PyTorch 1.2 implementation of BSP-Net: Generating Compact Meshes via Binary Space Partitioning, Zhiqin Chen, Andrea Tagliasacchi, Hao (Richard) Zhang.
The difference between the original and the others are:
- The original contains other scripts based on TensorFlow 1.15, such as the toy experiment on 2D shapes, and the code for evaluations.
- The other implementations are more readable, and the batch sizes are different. The results are close or better than the original implementation.
If you find our work useful in your research, please consider citing:
@article{chen2020bspnet,
title={BSP-Net: Generating Compact Meshes via Binary Space Partitioning},
author={Zhiqin Chen and Andrea Tagliasacchi and Hao Zhang},
journal={Proceedings of IEEE Conference on Computer Vision and Pattern Recognition (CVPR)},
year={2020}
}
Requirements:
- Python 3.6 with numpy, h5py and Cython
- PyTorch 1.2
- PyMCubes (for marching cubes)
The original voxel models are from HSP. The rendered views are from 3D-R2N2.
Since our network takes point-value pairs, the voxel models require further sampling.
For data preparation, please see point_sampling in IM-NET.
We provide the ready-to-use datasets in hdf5 format.
Backup links:
- All categories in one hdf5 file (pwd: ivxi)
- In individual hdf5 files (pwd: benj)
We also provide the pre-trained network weights.
Backup links:
- BSP-NET-pytorch.zip (pwd: uv2l)
First, make sure you have Cython installed and then build bspt module with
python setup.py build_ext --inplace
The bspt module is for recovering meshes from BSP-trees.

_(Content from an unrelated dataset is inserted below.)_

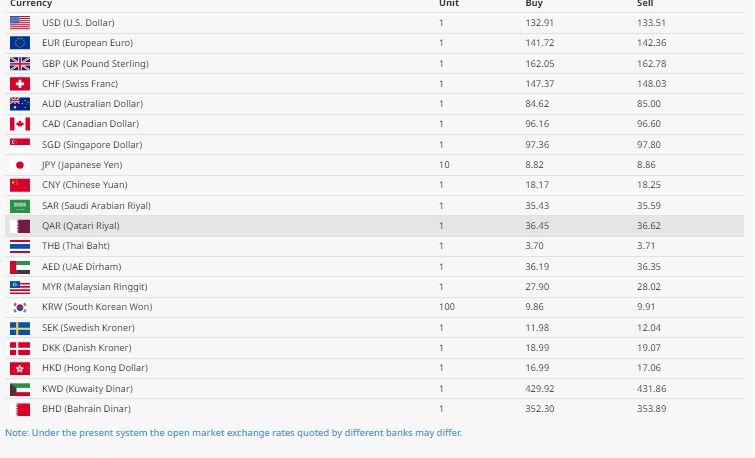Click the Canadian Dollar flag icon
This screenshot has height=458, width=755.
pos(20,124)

If you fail to build the module, you can replace "from bspt import ..." with "from bspt_slow import ..." in all codes. bspt_slow.py is written in python and slower than the Cython implementation.

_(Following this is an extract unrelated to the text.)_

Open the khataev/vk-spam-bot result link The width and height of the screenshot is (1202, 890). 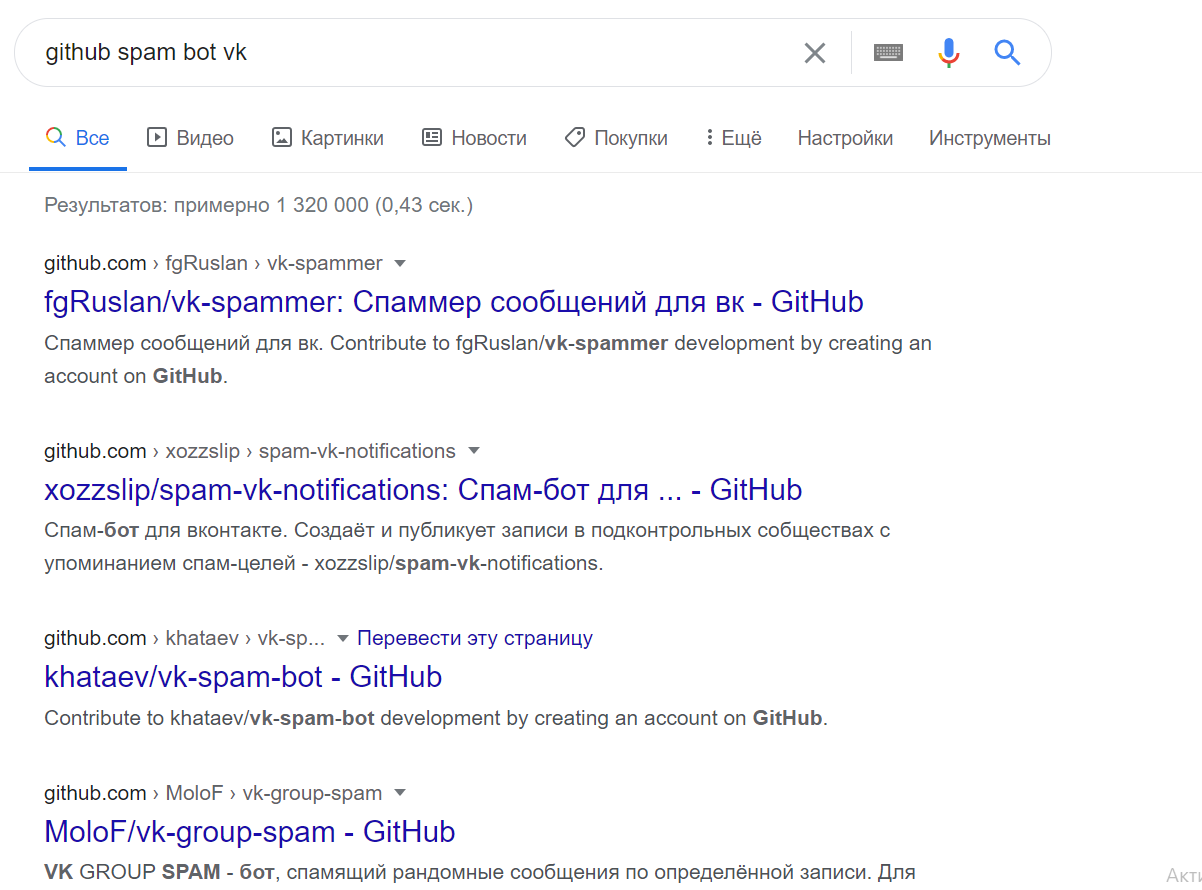pyautogui.click(x=242, y=676)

Please use the provided scripts train_ae.sh, train_svr.sh, test_ae.sh, test_svr.sh to train the network on the training set and get output meshes for the testing set.
To train an autoencoder, use the following commands for progressive training.

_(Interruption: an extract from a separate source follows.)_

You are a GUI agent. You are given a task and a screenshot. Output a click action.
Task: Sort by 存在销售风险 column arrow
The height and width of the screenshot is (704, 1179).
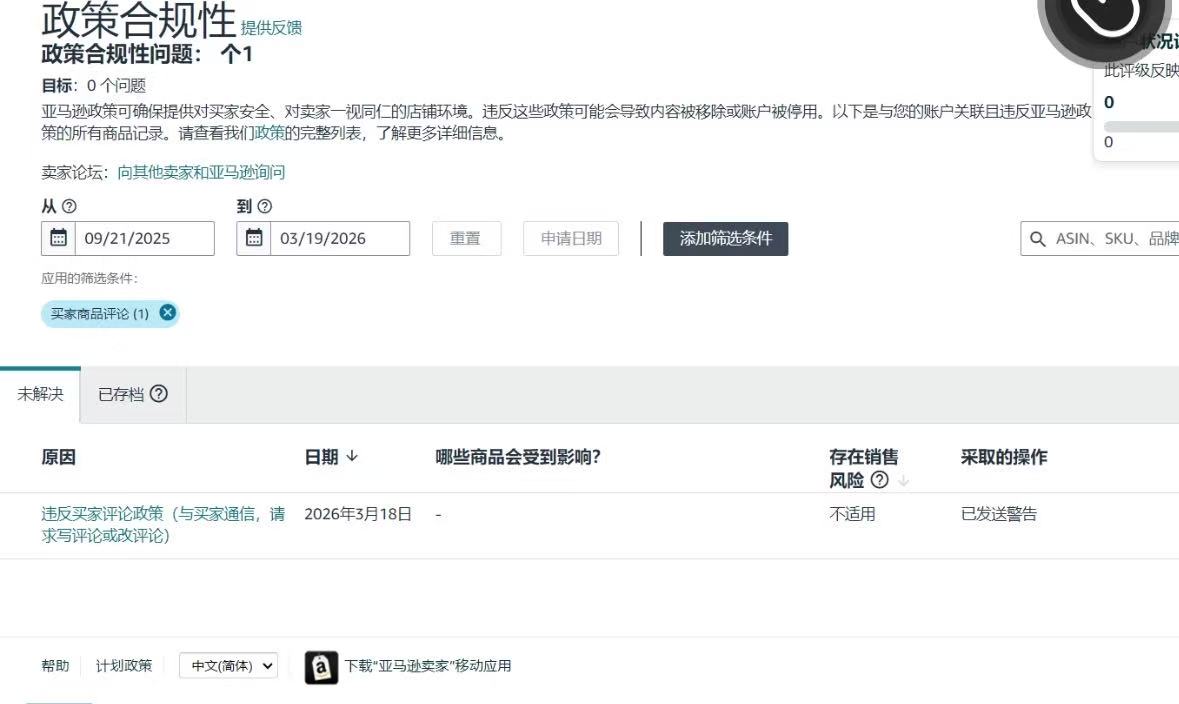coord(904,481)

python main.py --ae --train --phase 0 --iteration 8000000 --sample_dir samples/all_vox256_img0_16 --sample_vox_size 16
python main.py --ae --train --phase 0 --iteration 8000000 --sample_dir samples/all_vox256_img0_32 --sample_vox_size 32
python main.py --ae --train --phase 0 --iteration 16000000 --sample_dir samples/all_vox256_img0_64 --sample_vox_size 64
python main.py --ae --train --phase 1 --iteration 16000000 --sample_dir samples/all_vox256_img1 --sample_vox_size 64
The above commands will train the AE model 8000000 iterations on 163 resolution, 8000000 iterations on 323 resolution, and 16000000 iterations on 643 resolution, for phase 0 (continuous phase); and then 16000000 iterations on 643 resolution, for phase 1 (discrete phase).
After training on each resolution, you may visualize some results from the testing set.
python main.py --ae --phase 0 --sample_dir samples/all_vox256_img0_16 --start 0 --end 16
python main.py --ae --phase 0 --sample_dir samples/all_vox256_img0_32 --start 0 --end 16
python main.py --ae --phase 0 --sample_dir samples/all_vox256_img0_64 --start 0 --end 16
python main.py --ae --phase 1 --sample_dir samples/all_vox256_img1 --start 0 --end 16
You can specify the start and end indices of the shapes by --start and --end. Note that you need to choose the phase correctly according to which phase the model was trained on.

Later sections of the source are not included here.